Ahmed Aboutaleb, the mayor of Rotterdam, said the
coffee shops were having to rely on “murky
worlds” and called the current situation
“unsustainable”, the public broadcaster RTV
reported. If local municipalities were able to
grow the drug in a regulated environment,
proponents argue, that would cut out the criminal
middlemen and generate revenue for the cities.
“The Netherlands no longer leads the way: what we
have is a bizarre system of banning and allowing
cannabis at the same time,” Arend van den Berg,
editor-in-chief of the Z24 business news website,
wrote in an editorial. The current laws mean
“coffee shops have to bend over backwards to
safeguard their supply line, giving criminals a
chance to get involved and endangering quality”.
The government, however, is unmoved. “We agree
that crime and nuisance have to be fought, but we
disagree on the right instrument,” said the
Security and Justice Minister, Ivo Opstelten. He
argues that a change in the law would not be
well-received by neighbouring countries, as
marijuana grown in The Netherlands could end up
in other European nations where it remains banned.
However, as the veteran Dutch politician Frits
Bolkestein told a conference on marijuana
legislation on Friday, “the international tide is turning”.
While The Netherlands was once at the cutting
edge of the move to decriminalise marijuana, it
now looks likely to be out-done in its liberal
credentials by the United States, where the
so-called “War on Drugs” was first declared, and
where the first state-licensed cannabis shops
opened in Colorado last month. The new laws allow
the regulated growth, sale and taxation of
marijuana for recreational use, and Washington
will enact similar laws later this year.
The tide is turning in South America too, with
Uruguay in December becoming the first nation
fully to legalise the trade in cannabis.
This marks a change from the last four decades,
when The Netherlands was one of the few places in
the world where you could spark up without fear
of arrest. Since the 1970s, the possession of
small amounts of cannabis has been legal,
allowing the sale and consumption in the infamous coffee shops.

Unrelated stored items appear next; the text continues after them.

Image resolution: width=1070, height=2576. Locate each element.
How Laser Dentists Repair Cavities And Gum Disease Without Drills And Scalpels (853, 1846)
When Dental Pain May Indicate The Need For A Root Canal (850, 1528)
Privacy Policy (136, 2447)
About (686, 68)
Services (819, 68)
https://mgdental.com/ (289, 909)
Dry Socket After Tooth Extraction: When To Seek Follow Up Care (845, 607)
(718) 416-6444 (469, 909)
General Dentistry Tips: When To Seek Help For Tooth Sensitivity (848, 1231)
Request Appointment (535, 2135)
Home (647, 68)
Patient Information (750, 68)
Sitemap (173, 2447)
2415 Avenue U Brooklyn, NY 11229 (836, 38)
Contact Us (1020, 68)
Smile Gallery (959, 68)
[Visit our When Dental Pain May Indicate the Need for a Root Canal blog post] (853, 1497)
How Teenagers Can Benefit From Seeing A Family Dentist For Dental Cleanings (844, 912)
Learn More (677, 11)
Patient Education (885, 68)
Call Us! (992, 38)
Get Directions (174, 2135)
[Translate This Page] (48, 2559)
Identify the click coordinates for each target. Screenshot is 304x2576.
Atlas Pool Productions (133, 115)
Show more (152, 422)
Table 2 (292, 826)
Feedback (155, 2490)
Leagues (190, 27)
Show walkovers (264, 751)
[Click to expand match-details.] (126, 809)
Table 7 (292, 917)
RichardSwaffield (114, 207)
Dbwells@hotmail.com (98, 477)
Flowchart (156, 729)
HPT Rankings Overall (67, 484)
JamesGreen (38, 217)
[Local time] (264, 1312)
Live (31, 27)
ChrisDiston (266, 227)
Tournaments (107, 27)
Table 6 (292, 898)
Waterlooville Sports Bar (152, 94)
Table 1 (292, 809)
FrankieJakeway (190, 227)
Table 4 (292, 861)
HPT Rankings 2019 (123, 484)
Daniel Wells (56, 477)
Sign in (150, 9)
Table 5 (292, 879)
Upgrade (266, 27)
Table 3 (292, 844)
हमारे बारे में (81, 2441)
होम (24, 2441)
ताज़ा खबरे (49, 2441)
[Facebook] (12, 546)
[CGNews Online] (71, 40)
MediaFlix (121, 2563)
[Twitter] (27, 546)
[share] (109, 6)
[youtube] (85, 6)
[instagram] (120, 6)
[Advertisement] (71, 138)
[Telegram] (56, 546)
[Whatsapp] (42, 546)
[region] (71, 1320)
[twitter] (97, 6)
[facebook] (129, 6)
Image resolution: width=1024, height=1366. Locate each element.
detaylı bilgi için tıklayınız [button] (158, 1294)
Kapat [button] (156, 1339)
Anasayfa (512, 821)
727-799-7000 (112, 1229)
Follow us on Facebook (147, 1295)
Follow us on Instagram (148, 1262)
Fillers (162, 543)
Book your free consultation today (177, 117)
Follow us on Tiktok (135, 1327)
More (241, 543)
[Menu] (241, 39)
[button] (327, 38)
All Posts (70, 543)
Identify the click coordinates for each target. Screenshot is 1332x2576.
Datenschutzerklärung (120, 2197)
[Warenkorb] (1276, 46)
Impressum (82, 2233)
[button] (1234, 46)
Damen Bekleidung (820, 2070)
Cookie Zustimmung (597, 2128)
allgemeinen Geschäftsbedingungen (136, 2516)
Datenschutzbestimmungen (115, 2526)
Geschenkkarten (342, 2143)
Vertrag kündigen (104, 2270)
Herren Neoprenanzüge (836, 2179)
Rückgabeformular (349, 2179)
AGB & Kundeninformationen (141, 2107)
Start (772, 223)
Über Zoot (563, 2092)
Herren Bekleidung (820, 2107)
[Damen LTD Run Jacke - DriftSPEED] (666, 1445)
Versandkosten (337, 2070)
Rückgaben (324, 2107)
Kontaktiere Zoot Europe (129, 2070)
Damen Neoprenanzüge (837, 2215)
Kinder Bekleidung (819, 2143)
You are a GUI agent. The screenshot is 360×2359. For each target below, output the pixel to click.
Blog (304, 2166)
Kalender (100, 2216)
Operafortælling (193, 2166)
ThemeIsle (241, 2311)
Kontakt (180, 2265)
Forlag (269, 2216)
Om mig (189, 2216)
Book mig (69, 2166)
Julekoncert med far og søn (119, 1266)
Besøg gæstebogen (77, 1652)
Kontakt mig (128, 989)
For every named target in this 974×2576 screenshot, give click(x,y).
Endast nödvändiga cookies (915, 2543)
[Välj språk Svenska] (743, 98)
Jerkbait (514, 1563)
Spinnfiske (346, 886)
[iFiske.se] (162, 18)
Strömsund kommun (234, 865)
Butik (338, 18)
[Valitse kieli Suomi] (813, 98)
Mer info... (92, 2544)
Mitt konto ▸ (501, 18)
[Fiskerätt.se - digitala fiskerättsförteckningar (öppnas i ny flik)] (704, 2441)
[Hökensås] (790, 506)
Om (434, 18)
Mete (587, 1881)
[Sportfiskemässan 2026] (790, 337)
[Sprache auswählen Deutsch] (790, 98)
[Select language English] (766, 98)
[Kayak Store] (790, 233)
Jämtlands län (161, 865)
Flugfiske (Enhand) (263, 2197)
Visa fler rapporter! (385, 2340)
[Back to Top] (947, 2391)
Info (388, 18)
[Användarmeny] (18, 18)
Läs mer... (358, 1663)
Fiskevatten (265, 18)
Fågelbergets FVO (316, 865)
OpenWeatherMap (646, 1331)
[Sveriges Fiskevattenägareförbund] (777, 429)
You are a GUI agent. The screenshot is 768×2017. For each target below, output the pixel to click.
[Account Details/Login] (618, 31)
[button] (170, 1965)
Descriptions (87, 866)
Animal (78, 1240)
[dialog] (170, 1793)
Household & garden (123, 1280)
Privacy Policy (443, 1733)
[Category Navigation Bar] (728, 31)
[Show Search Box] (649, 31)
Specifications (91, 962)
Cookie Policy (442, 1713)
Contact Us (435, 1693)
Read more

As a result, Dutch cities have become favourite
destinations for party weekends. The presence of
drunken youths from across Europe marauding along
the streets searching for the next smoke-filled
cafe has already prompted some shift in the law,
with the city of Maastricht banning the sale of cannabis to tourists.
But those visitors can also offer a financial
windfall. By taxing the growth and sale of
cannabis, Colorado expects to raise $67m (UKP41m)
this year, and Mr Van den Berg cites a study
predicting that tourist spending and taxes on
legal drugs in The Netherlands could earn the government =801.05bn a year.
So while the stoned revellers may be annoying, it
seems the arguments in favour of legalisation are
persuasive: a recent poll by the current affairs
show EenVandaag found that 60 per cent of Dutch
people support the idea of state-grown weed.